Biochemical analysis of an MHC-linked hematopoietic cell surface antigen, Qa-2

Abstract

The region of the murine 17th chromosome telomeric to H‐2D encodes a group of serologically defined cell surface antigens termed Qa‐1‐5. These antigens are of interest because their expression is restricted to hematopoietic cells. In addition, the molecular weight and subunit structure (ie, association with β‐2 microglobulin) of Qa‐2 molecules are similar to H‐2 and TL antigens. In the present studies, we have prepared isotopically labeled Qa‐2 and H‐2 molecules from mitogen‐stimulated C57BL/6 spleen cells. Comparative peptide mapping of tryptic peptides from Qa‐2 and H‐2 molecules (K^b^, D^b^K^k^, D^d^) reveal that Qa‐2 has a unique primary structure.
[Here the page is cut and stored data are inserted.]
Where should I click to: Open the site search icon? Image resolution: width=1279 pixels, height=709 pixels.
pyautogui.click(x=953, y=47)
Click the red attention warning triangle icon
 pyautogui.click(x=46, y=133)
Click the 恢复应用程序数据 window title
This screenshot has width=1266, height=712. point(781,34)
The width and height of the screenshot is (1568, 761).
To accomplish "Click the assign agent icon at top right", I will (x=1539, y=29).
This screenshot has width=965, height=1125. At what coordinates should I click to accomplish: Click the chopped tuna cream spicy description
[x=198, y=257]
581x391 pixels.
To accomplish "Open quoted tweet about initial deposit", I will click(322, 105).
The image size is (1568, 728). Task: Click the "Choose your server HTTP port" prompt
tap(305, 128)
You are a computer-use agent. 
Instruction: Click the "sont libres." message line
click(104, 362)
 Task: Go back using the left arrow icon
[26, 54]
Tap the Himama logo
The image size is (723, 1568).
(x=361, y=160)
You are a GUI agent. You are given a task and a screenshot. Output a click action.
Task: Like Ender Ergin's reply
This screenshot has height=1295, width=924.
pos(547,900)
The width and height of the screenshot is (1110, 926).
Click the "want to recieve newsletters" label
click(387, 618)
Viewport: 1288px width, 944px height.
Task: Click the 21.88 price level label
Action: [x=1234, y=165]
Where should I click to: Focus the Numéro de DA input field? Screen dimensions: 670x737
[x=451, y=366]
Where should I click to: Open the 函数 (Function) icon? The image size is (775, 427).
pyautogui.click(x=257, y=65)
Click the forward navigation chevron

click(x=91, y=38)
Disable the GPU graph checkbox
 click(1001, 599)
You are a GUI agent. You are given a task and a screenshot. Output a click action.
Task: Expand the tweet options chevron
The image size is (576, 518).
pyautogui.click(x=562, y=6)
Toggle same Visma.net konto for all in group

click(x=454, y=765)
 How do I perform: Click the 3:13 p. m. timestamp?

However, considerable homology is indicated since 30–40% of the Qa‐2 peptides cochromatograph with peptides derived from H‐2K^b^, H‐2D^b^, H‐2K^k^, and H‐2D^d^. Studies by other investigators have demonstrated that similar levels of structural homology are observed when H‐2K, H‐2D, and H‐2L tryptic peptides are analyzed. We conclude from these studies that the Qa‐2 alloantigen is structurally related to a class of cell surface molecules (ie, H‐2) that play critical roles in immune recognition processes. These data further suggest that the genes encoding Qa‐2 and H‐2 molecules have arisen from a common primordial gene.